I am trying to modify links in a string containing HTML but am finding the modified URLs are missing parameters.
Example:
$html = '
<p>
<a href="http://example.com?foo=bar&bar=foobar">Example 1</a>
</p>';
libxml_use_internal_errors(true);
$dom = new \DOMDocument();
$dom->loadHTML($html);
$xpath = new \DOMXPath($dom);
foreach ($xpath->query('//a/@href') as $node) {
echo '$node->nodeValue: ' . $node->nodeValue . PHP_EOL;
$newValue = 'http://example2.com?foo=bar&bar=foobar';
echo '$newValue: ' . $newValue . PHP_EOL;
$node->nodeValue = $newValue;
echo '$node->nodeValue: ' . $node->nodeValue . PHP_EOL;
}
Output:
$node->nodeValue: http://example.com?foo=bar&bar=foobar
$newValue: http://example2.com?foo=bar&bar=foobar
$node->nodeValue: http://example2.com?foo=bar
As you can see, the second parameter is lost after updating the nodeValue
.
While experimenting I tried changing $newValue
to this:
$newValue = htmlentities('http://example2.com?foo=bar&bar=foobar');
And the output then becomes:
$node->nodeValue: http://example.com?foo=bar&bar=foobar
$newValue: http://example2.com?foo=bar&bar=foobar
$node->nodeValue: http://example2.com?foo=bar&bar=foobar
Why is it necessary for the new node value to be run through htmlentities()
?
Ampersands are reserved characters in XML/HTML — they begin character references. If you try to write them directly to strings in the DOM things often blow up because the DOM doesn't know what you're trying to say. When you use htmlentities()
first it encodes the "&" and everyone is speaking the same language again.
Fortunately there's no need for htmlentities()

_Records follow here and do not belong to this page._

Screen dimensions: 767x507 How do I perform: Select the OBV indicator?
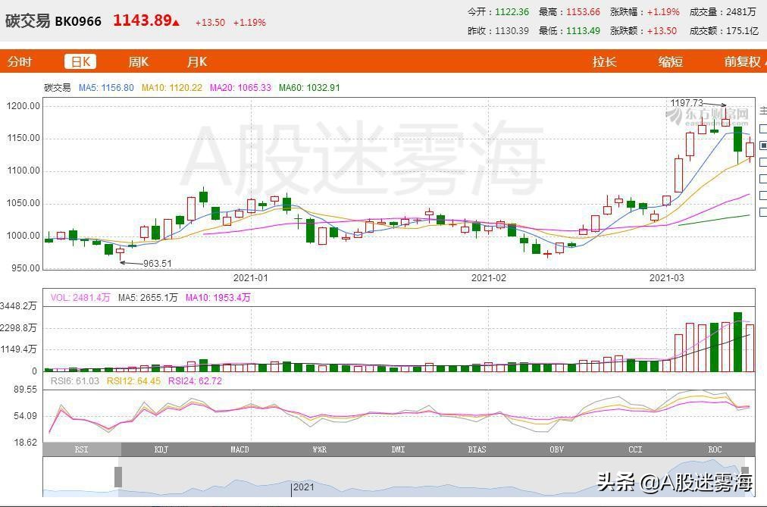556,449
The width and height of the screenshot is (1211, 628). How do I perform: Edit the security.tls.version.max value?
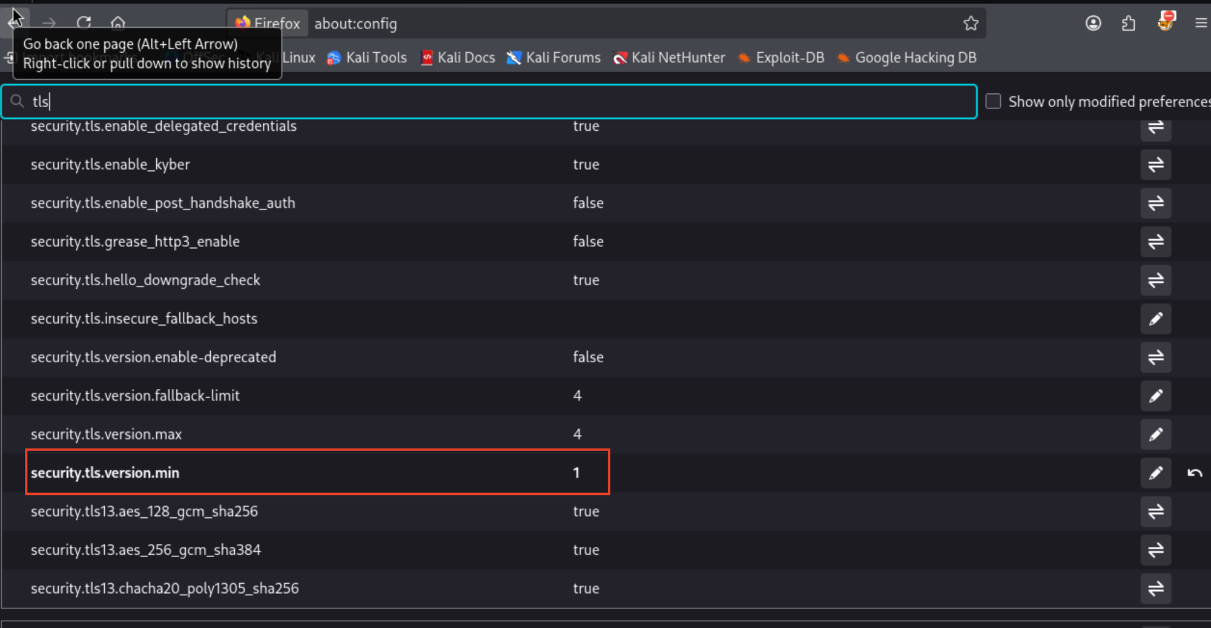(1155, 434)
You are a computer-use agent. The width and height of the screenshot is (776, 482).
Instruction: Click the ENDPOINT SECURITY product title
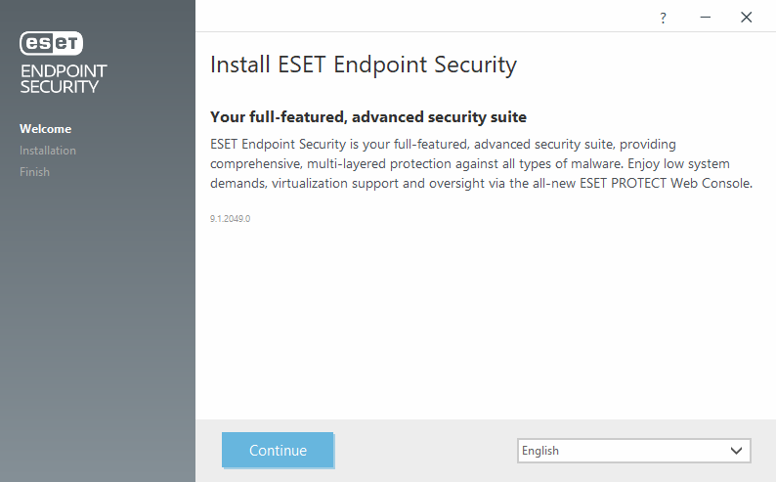tap(64, 78)

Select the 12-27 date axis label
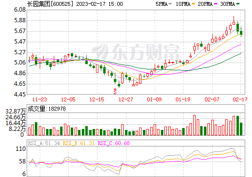(126, 99)
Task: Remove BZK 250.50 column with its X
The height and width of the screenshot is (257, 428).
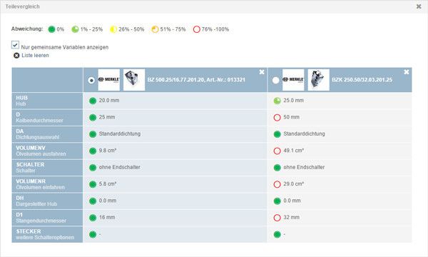Action: 406,72
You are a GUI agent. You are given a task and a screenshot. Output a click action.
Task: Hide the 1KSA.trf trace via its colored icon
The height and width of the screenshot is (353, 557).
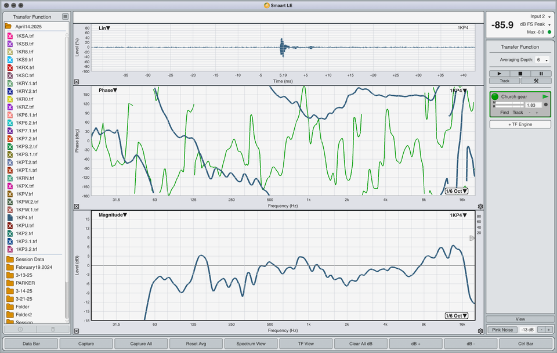coord(10,36)
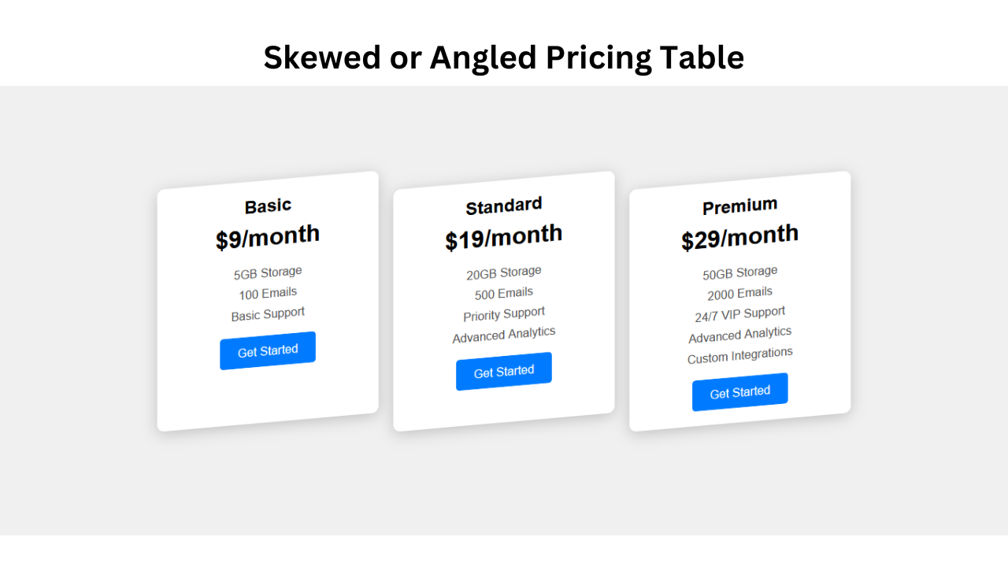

at all. Instead of setting the nodeValue
directly, use the setAttribute()
method of the href's owner.
$node->nodeValue = $newValue;
$node->ownerElement->setAttribute('href', $newValue);
Directly manipulating strings in the DOM can lead to problems that won't even necessarily manifest the same across systems. I didn't lose parameters with your example, I lost the entire URL.
I highly recommend sticking with setters whenever possible.